The Man in the High Castle (Phillip K. Dick)
30 April 2014
A dazzling speculative novel of 'counterfactual history' from one of America's most highly-regarded science fiction authors, Philip K. Dick's The Man in the High Castle includes an introduction by Eric Brown in Penguin Modern Classics.
Philip K. Dick's acclaimed cult novel gives us a horrifying glimpse of an alternative world - one where the Allies have lost the Second World War. In this nightmare dystopia the Nazis have taken over New York, the Japanese control California and the African continent is virtually wiped out. In a neutral buffer zone in America that divides the world's new rival superpowers, lives the author of an underground bestseller. His book offers a new vision of reality - an alternative theory of world history in which the Axis powers were defeated - giving hope to the disenchanted.

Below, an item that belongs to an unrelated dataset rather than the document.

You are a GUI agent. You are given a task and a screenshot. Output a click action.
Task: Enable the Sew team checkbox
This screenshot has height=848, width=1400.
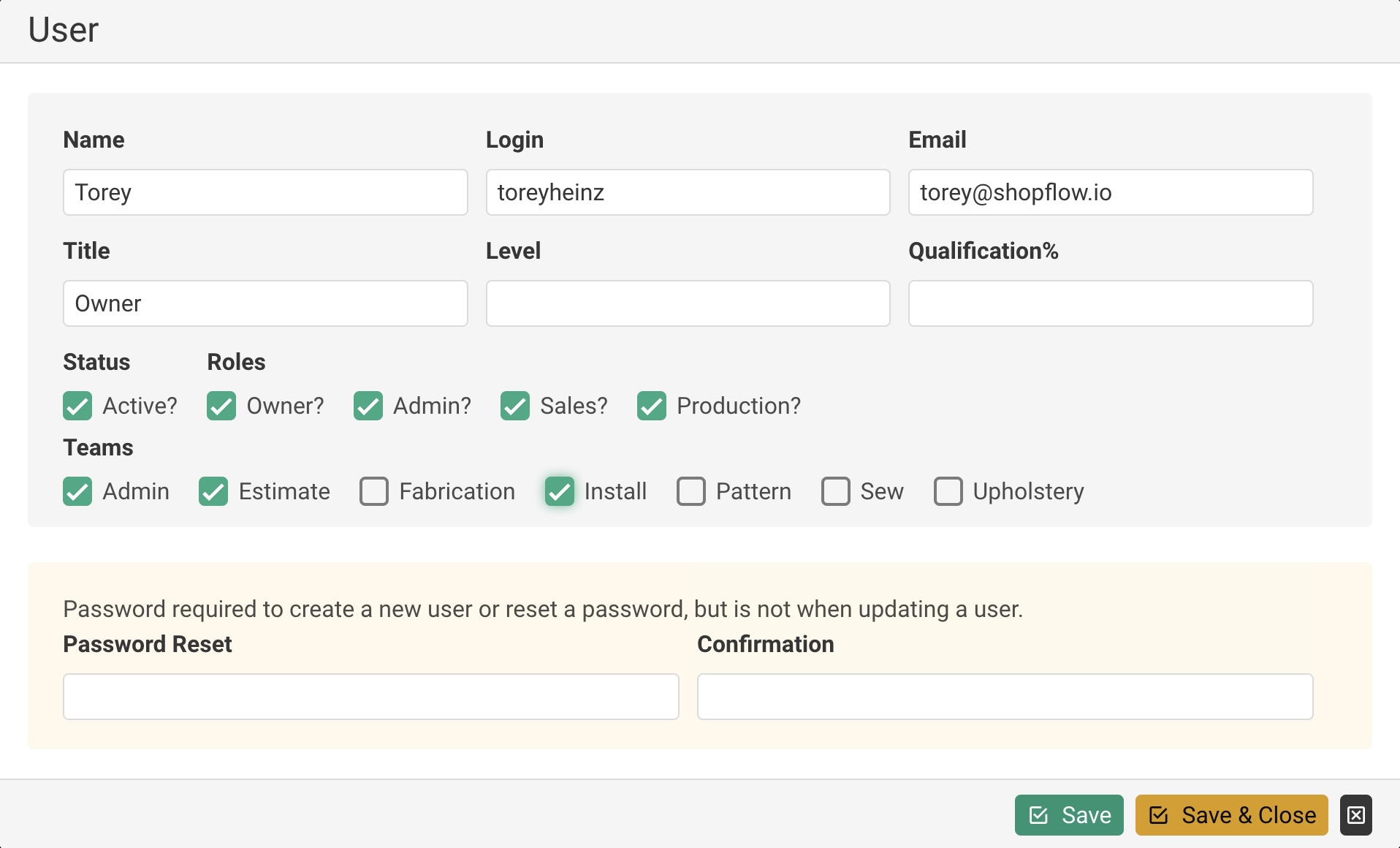836,491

Does 'reality' lie with him, or is his world just one among many others?
Average Rating:
Ross Hetherington (9 February 2020 14:46)
This and "Dr Bloodmoney" are the best Dick novels, in my opinion
Sinclair Manson (2 May 2014 20:54)
Is a Mickey Mouse wristwatch worth more, if George Washington wore it at the first Thanksgiving? How would you know whether or not it was a fake? If history is the result of the toss of a coin (heads the Allies win, tails they lose), then are the contents of history books any more real than the certificate of authenticity that came with your wristwatch? For a book that tackles the very nature of being, it's admirably grounded in a cast of more or less everyday people, whose concerns are mundane and personal. It is the ugliness of an enduring Third Reich that seems to push some of them to wish so hard for a different reality. But really, there's so much going on in this book that I can't even begin to get into it in this little box.